Rishabh Suri Hindustan Times gave the film 2.5 stars out of 5 and criticised the VFX, song placements, and performances. Dhaval Roy of Times of India gave the film 2 stars out of 5, feeling the film was grand in scope but faltered due to inconsistencies, length, uneven storytelling, and overdramatization. Bollywood Hungama gave the film 1.5 stars out of 5, strongly criticizing the VFX as "one of the biggest culprits of the film" and labeling the film as "a poor man’s Chhaava and Baahubali."

Mayur Sanap of Rediff.com gave the film half a star out of 5, similarly pointing out its similarities with Baahubali and Chhaava aside from Padmaavat and Kesari.
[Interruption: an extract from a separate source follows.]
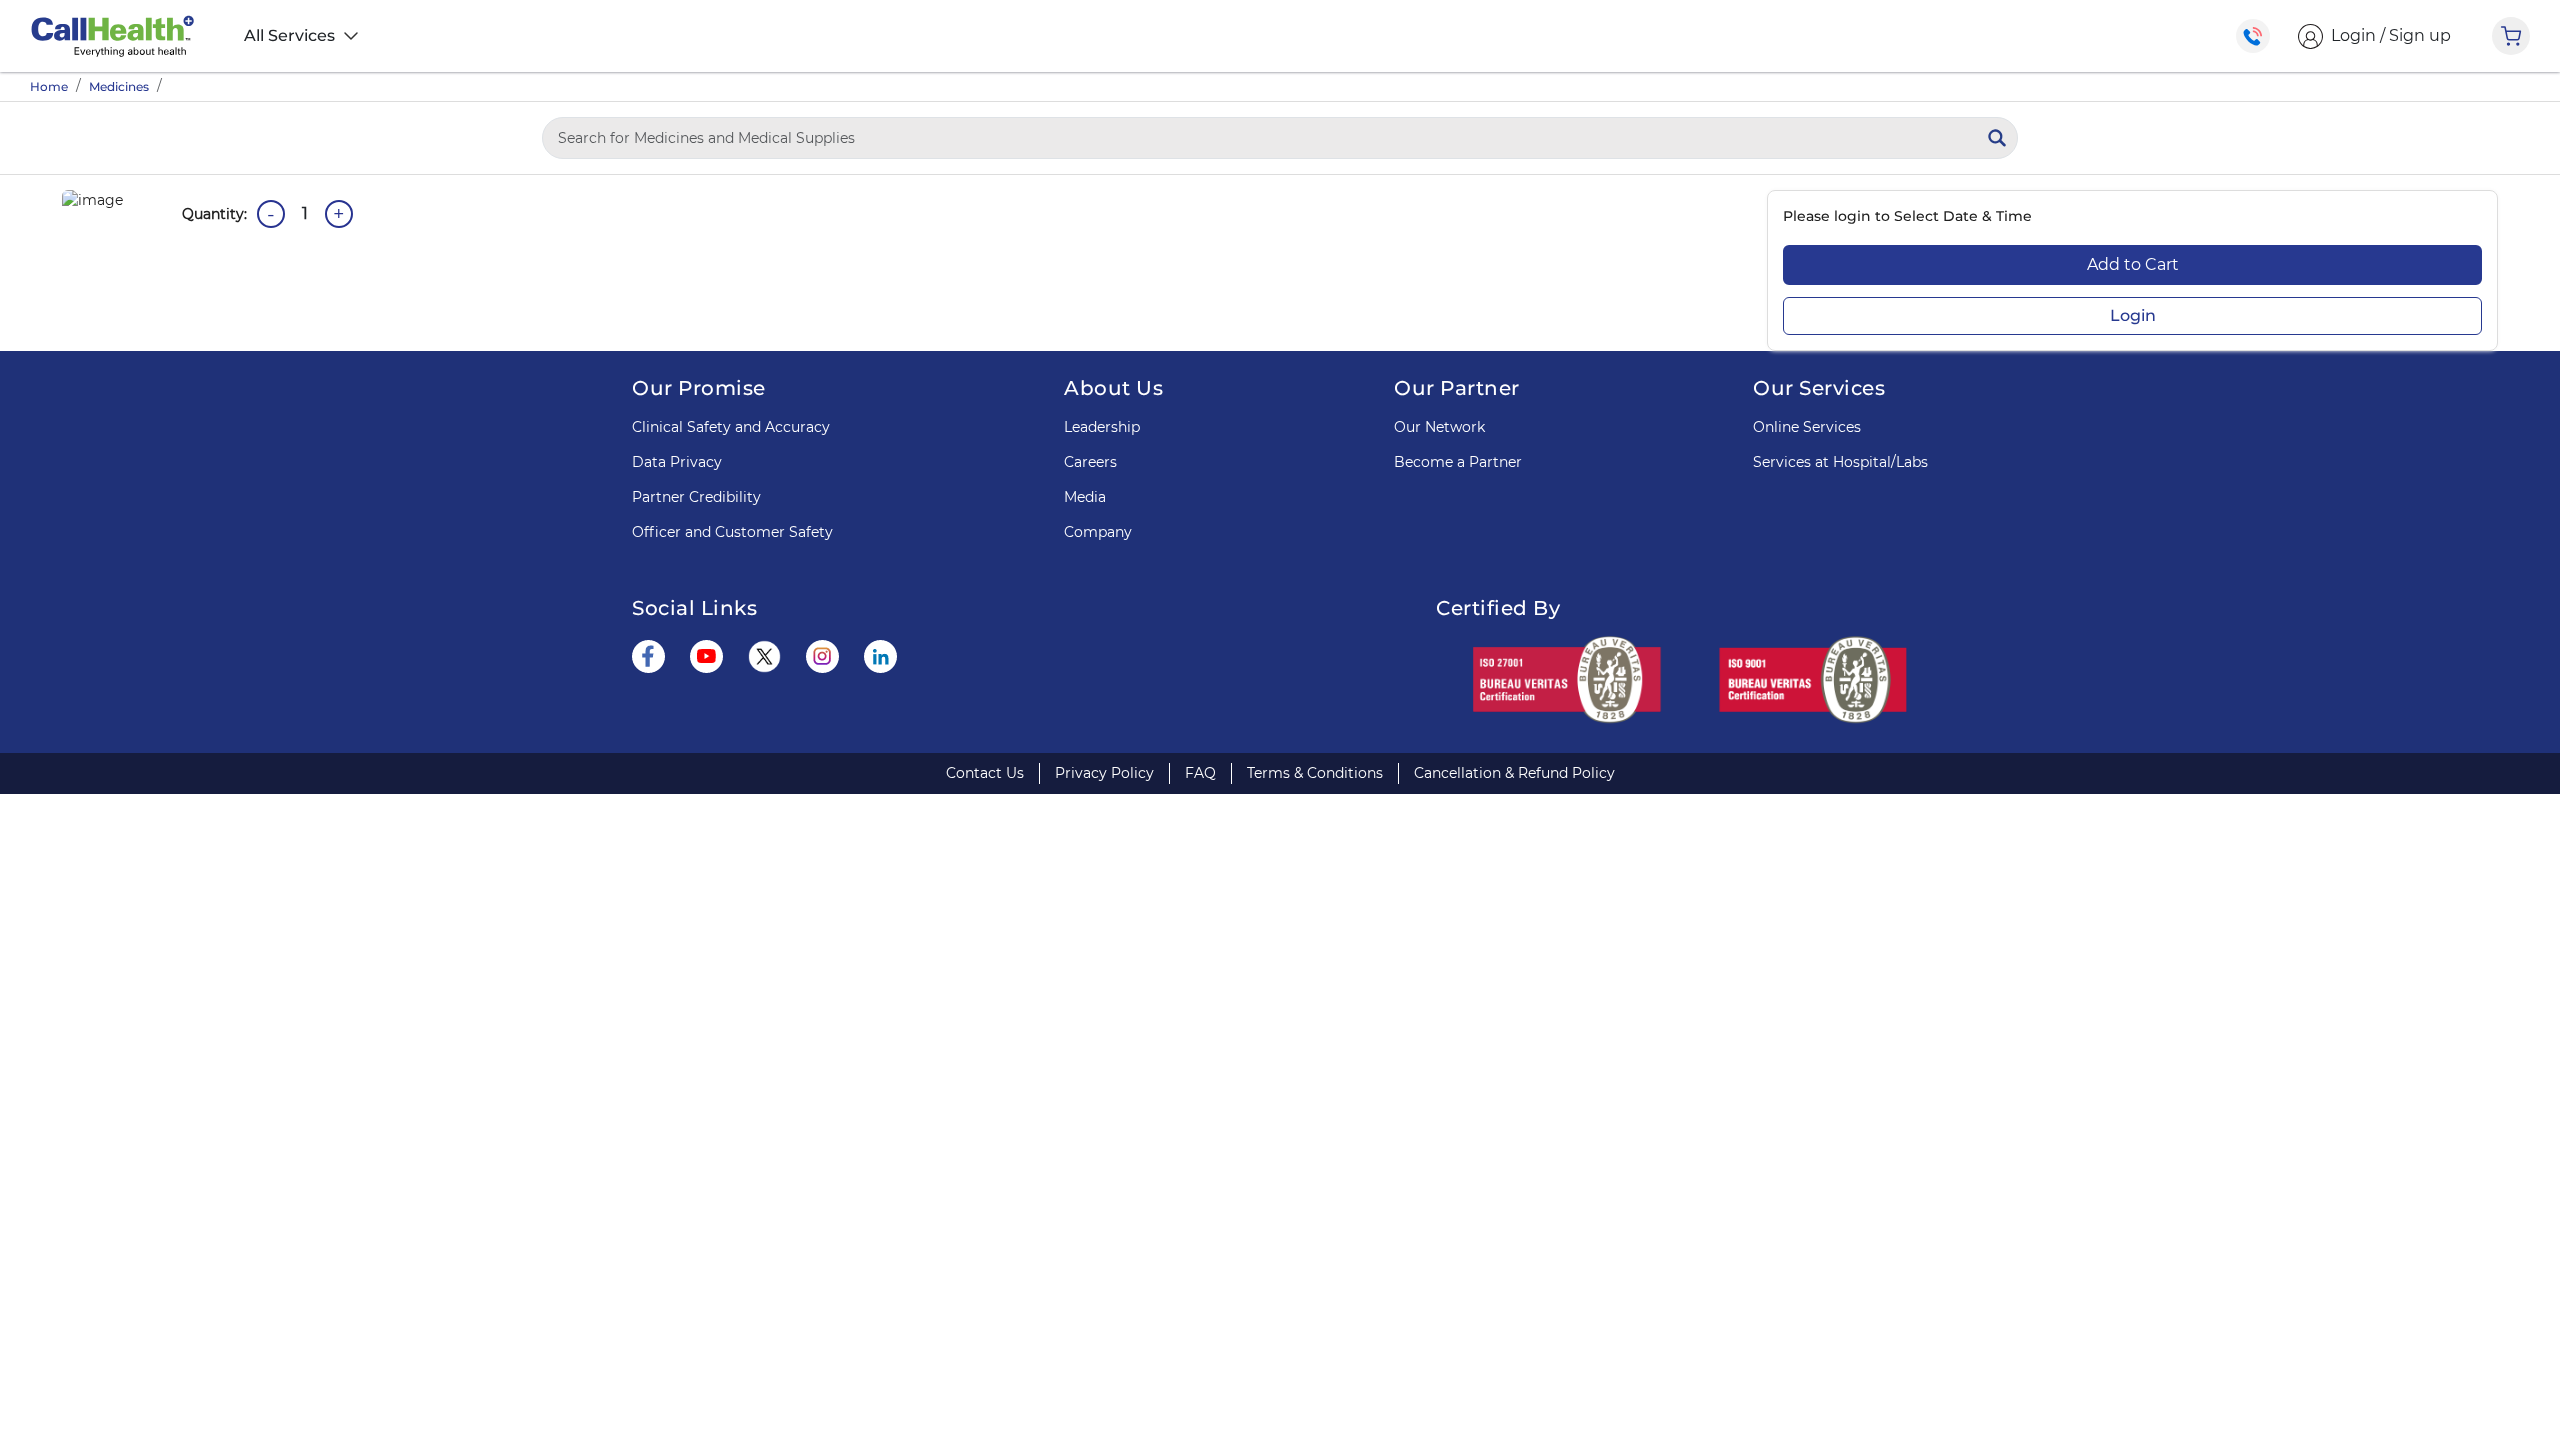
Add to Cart (2133, 264)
Sana Farzeen of India Today gave 2.5 stars and said that "Kesari Veer, despite its grand scale and star cast, fails to deliver a compelling historical drama. The film's poor execution and weak CGI undermine its potential impact."
Ganesh Aaglave of Firstpost gave 2 stars out of 5 and said that "On the whole, Kesari Veer is a wasted potential opportunity, which could have turned out into an engaging magnum opus."
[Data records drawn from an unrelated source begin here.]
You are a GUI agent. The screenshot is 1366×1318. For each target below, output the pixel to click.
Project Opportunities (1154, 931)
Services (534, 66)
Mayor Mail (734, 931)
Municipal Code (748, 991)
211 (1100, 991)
Alaka Sahani of The Indian Express rated 1.5/5 stars and said "The filmrelies heavily on gimmicks instead of attention to detail, nuance."
Chirag Sehgal of News18 rated 1.5/5 stars and said "Despite its noble intention to celebrate a forgotten hero, the film ends up being a noisy, disjointed and exhausting experience."
Devesh Sharma of Filmfare rated 2.5/5 stars and writes that "All-in-all, Kesari Veer needed better writing, direction and editing. It’s a clear case of opportunity lost."